Next task, the Japan Mint, Tokyo Branch, for some 2008 proofs. By the time we were sitting in the subway car, my feet were quite displeased. I figured it was just because the new shoes were combining with my unfamiliarity with heels in some sort of unholy matrimony. The unholy part turned out to be wrong.

It was a bit of a trek from the subway station to the mint, and by the end my feet were considering mutiny. While Matt explored the museum, I looked at my feet. My gorgeous new shoes were wearing holes in my toes and ankles, in the form of blisters. I was practically waddling by the time we made it to the gift shop to purchase our proofs.

Here's a question: what kind of mint doesn't sell proofs? The Tokyo Branch kind of mint! They had them on display in the gift shop, but none for sale. I destroyed my feet for nothing, so there was no way I was leaving empty handed. They had some regular 2008 coin sets with the different versions of the coins, so I made due with those. While still nice, they were not exactly a great consolation prize for the 2008 Cherry Blossom Proofs.

There was no way I was walking any further than I had to in the evil shoes, so back to the hotel we went. Both my pinky toes were more accurately described as giant blisters, and my big toes weren't faring much better. The shoes went flying across the room as I dreamed of all sorts of ways to kill Kenneth Cole with his demonic creation.

As luck would have it, we bought a pack of bandaids from a golf store in Ginza when Matt needed one for his toe. They turned out to be uber padded bandaids that were designed for covering blisters. Ha! Take that you stupid shoes.

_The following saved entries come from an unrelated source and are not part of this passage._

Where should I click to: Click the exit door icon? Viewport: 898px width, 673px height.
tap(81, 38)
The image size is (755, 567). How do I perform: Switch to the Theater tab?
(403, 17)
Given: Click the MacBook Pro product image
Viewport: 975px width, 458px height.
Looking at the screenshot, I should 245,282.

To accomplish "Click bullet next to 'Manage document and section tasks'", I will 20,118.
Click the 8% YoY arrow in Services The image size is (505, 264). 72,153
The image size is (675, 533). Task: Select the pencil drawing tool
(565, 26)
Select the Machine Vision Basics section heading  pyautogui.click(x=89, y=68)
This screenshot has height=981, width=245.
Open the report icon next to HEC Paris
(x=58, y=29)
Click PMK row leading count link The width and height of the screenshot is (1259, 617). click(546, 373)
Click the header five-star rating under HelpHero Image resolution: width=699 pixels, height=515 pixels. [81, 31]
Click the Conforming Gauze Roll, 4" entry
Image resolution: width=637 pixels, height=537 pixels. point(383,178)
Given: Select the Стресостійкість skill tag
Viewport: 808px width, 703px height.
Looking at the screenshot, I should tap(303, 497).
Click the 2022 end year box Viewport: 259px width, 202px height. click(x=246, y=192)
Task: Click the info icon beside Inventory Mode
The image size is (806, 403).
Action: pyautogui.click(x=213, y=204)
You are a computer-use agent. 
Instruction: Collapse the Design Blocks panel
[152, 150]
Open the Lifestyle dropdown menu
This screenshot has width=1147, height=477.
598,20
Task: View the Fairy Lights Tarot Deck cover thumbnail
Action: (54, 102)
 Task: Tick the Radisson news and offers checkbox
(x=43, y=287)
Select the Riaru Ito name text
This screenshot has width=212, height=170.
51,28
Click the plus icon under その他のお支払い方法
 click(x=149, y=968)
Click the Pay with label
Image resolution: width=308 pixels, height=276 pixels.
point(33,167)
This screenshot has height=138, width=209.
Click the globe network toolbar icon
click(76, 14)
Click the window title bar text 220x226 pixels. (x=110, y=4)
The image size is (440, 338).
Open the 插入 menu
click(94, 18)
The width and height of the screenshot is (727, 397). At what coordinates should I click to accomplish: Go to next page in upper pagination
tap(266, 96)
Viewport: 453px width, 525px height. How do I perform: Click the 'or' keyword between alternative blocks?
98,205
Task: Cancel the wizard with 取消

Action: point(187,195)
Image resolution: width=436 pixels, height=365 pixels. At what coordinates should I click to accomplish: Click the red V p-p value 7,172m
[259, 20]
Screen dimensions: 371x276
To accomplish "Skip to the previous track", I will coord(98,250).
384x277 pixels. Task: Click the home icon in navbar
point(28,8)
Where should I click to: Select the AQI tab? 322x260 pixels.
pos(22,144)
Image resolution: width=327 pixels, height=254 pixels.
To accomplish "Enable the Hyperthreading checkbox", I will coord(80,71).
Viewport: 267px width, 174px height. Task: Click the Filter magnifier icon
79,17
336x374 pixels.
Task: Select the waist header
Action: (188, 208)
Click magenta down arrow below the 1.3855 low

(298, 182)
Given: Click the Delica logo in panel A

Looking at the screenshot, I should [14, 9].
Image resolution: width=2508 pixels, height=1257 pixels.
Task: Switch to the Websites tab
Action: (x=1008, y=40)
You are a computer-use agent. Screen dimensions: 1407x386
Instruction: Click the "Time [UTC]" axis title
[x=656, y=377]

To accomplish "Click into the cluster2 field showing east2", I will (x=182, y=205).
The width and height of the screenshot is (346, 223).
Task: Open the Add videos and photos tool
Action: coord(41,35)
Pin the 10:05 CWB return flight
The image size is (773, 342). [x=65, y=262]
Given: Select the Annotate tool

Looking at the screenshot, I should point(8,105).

Nothing, not even two useless feet, was going to keep me from the evening's activity. A new Cirque du Soleil show, Z3d, is opening at Tokyo Disneyland on 1 October. However, with the help of the nice people at the concierge desk, we got two tickets to a dress rehearsal. While not guaranteed to be the final show, much less a perfected show, the rehearsal is much better than never seeing it.

Before the show started, we went to the snack bar to prevent death by starvation before intermission. Popcorn was available in two forms; a large paper cup for 350 yen, or a souvenir bucket for 1100 yen. We both wanted popcorn and the bucket was much larger, so bucket it was. Sadly, the bucket was barely bigger. The marketing geniuses had designed an oblong container, so it looks much larger on a shelf than it actually is.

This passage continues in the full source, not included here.